== How to complete this task ==
Search the records for lines that contain the word "bubble". Copy them all.

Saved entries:
════════

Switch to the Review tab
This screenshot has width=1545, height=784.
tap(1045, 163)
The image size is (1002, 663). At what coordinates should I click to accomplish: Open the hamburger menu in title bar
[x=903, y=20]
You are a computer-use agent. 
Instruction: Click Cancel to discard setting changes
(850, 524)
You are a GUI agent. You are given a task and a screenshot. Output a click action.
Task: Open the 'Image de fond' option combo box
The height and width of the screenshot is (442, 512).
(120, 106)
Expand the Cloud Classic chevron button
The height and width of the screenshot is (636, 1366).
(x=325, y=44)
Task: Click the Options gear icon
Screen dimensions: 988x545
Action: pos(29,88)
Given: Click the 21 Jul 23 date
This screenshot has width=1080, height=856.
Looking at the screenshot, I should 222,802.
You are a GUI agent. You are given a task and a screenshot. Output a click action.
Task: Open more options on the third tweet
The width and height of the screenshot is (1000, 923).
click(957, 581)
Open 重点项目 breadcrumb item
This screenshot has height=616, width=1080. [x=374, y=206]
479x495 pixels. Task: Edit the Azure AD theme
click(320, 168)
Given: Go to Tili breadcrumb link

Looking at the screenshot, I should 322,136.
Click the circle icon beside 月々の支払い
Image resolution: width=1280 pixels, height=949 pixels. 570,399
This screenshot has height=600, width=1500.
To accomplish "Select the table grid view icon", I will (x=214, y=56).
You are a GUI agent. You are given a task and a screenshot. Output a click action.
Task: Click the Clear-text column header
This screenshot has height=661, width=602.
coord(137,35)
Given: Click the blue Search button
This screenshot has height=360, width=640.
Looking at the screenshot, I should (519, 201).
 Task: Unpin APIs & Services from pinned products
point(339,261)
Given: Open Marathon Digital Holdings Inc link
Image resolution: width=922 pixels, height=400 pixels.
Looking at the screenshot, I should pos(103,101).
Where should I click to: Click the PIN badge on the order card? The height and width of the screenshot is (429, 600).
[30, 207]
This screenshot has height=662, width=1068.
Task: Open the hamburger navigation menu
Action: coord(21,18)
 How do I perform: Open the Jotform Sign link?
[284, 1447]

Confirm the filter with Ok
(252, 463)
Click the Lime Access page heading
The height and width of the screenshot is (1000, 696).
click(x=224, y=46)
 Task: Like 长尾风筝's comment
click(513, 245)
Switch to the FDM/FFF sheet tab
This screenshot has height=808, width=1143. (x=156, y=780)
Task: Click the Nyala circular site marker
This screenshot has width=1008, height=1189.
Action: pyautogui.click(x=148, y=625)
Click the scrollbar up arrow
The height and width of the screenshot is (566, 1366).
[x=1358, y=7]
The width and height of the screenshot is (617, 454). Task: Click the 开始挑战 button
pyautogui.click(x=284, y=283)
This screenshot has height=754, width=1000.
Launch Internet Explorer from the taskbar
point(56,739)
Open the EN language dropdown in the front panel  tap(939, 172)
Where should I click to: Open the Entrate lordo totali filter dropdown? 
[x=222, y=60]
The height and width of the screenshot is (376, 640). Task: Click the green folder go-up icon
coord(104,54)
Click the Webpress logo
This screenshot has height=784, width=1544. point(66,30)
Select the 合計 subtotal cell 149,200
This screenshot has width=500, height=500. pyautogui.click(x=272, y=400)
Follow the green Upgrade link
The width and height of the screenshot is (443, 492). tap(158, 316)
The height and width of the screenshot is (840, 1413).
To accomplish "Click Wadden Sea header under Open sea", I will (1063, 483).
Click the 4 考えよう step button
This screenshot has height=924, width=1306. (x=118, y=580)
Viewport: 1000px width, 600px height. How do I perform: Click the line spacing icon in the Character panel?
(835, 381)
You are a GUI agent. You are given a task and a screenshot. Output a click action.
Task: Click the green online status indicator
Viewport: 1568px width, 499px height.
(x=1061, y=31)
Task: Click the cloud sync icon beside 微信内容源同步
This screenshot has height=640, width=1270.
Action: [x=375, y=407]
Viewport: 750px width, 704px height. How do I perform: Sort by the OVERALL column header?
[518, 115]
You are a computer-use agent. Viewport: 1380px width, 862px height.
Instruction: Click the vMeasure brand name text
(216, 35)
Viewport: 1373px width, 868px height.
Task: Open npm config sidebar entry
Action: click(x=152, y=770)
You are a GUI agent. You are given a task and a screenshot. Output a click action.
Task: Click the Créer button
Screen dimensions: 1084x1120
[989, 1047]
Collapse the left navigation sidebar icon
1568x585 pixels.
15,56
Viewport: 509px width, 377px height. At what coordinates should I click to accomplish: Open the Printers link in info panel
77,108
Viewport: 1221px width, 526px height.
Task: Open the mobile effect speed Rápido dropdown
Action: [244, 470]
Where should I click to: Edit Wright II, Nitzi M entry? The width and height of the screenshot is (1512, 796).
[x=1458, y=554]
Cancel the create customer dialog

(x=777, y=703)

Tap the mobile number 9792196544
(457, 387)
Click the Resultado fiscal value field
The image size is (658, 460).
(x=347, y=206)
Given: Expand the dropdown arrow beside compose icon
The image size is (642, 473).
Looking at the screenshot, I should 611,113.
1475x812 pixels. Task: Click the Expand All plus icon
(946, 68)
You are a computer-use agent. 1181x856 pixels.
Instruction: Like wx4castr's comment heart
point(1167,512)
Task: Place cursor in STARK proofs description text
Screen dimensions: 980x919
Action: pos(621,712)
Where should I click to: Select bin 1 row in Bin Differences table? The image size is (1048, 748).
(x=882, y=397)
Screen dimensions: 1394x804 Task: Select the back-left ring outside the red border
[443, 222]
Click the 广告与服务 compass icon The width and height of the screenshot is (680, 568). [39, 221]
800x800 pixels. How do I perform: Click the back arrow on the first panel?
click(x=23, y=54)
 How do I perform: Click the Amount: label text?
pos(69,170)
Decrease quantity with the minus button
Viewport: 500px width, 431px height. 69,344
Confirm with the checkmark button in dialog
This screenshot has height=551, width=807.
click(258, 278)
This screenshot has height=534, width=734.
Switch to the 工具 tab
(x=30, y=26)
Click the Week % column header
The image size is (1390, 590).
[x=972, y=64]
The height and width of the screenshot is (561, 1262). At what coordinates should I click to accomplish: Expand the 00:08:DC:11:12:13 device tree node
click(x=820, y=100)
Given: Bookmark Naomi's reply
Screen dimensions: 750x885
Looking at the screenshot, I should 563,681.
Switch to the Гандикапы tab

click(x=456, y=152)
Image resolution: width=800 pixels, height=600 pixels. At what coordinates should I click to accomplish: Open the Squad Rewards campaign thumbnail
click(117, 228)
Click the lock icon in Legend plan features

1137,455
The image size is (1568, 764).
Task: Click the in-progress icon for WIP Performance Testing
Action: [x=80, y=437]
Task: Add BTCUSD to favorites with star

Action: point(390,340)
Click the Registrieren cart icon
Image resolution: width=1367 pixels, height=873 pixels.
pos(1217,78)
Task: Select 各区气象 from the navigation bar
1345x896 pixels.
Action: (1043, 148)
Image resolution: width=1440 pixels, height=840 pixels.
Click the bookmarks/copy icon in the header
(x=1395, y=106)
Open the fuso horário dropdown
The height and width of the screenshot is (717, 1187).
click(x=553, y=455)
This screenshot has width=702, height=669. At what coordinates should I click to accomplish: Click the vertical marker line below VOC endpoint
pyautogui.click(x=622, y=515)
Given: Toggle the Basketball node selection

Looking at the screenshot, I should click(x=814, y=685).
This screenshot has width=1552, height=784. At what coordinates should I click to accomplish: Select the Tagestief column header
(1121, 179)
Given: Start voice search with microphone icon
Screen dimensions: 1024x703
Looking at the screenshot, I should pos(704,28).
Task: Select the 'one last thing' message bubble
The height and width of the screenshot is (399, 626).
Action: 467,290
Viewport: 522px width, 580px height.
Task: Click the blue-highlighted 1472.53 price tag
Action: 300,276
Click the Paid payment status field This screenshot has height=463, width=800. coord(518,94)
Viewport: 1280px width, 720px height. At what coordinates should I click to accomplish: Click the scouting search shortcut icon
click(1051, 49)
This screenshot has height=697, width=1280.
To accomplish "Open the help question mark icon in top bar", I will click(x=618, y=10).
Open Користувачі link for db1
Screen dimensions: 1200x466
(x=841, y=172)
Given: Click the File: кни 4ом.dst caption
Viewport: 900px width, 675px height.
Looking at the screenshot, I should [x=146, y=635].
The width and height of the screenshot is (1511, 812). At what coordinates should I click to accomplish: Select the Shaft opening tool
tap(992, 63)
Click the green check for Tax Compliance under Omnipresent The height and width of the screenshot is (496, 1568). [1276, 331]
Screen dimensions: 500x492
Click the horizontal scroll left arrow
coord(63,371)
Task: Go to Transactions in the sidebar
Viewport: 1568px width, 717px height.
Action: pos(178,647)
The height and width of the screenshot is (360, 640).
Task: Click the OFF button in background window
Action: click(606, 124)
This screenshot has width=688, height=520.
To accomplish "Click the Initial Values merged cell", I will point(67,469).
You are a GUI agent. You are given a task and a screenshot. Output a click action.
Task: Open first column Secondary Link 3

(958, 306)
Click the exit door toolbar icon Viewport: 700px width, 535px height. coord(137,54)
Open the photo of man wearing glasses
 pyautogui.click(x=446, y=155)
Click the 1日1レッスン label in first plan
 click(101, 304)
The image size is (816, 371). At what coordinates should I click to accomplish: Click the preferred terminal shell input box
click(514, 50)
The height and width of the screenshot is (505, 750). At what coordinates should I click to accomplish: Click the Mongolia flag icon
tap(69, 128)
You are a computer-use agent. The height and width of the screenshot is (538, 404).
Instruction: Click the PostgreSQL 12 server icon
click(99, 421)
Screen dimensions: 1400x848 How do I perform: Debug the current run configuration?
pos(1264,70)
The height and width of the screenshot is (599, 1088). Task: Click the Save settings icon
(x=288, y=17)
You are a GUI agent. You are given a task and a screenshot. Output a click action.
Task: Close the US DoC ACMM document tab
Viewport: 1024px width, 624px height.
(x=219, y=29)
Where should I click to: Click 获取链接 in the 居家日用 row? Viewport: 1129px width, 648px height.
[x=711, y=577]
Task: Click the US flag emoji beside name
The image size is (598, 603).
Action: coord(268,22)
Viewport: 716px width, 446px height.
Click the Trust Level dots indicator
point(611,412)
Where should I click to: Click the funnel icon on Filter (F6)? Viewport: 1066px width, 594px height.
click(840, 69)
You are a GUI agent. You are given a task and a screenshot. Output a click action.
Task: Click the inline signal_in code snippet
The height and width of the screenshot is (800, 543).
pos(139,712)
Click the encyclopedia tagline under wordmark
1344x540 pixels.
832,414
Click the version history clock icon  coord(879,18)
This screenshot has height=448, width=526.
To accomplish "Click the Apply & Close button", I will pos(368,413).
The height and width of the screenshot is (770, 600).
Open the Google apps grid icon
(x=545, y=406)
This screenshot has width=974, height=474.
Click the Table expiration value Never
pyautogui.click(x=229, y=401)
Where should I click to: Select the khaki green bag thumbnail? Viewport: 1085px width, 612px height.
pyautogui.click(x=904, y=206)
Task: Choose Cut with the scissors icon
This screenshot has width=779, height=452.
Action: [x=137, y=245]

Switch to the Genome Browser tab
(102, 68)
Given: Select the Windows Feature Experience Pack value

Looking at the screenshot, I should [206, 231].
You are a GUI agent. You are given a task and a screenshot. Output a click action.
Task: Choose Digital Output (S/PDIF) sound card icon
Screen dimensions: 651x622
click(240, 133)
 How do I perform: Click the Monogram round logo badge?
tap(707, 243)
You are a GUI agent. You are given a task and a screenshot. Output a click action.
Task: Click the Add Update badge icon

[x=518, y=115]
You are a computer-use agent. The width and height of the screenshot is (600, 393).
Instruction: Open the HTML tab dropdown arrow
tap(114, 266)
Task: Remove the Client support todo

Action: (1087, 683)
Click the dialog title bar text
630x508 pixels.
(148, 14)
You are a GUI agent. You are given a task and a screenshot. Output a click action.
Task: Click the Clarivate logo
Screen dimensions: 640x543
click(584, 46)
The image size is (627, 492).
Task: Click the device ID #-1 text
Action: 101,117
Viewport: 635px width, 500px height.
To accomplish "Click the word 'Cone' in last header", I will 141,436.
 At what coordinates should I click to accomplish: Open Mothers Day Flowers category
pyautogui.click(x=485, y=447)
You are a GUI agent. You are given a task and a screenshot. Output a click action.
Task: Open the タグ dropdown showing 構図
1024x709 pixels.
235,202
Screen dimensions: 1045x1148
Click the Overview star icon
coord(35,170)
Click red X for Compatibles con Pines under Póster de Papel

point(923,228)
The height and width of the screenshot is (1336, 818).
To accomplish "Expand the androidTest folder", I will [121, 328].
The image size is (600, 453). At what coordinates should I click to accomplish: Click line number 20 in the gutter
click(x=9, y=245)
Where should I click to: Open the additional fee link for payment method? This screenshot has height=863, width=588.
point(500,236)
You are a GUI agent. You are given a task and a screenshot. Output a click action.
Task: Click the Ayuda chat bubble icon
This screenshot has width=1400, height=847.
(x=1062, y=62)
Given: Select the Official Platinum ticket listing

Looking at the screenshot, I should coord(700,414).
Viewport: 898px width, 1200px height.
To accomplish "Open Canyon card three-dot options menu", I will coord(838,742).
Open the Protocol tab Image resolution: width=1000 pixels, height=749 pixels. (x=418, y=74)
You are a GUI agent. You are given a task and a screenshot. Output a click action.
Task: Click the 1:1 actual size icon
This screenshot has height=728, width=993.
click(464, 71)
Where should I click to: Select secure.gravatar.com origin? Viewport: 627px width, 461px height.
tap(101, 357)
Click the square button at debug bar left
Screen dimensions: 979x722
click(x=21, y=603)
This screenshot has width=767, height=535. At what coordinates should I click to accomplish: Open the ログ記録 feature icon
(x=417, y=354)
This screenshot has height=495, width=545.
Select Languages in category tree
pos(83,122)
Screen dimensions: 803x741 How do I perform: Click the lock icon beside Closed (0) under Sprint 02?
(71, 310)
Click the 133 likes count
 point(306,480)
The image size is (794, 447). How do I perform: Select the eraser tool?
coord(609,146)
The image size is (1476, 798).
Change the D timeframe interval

════════

== Final answer ==
Task: Select the 'one last thing' message bubble
Task: Click the Ayuda chat bubble icon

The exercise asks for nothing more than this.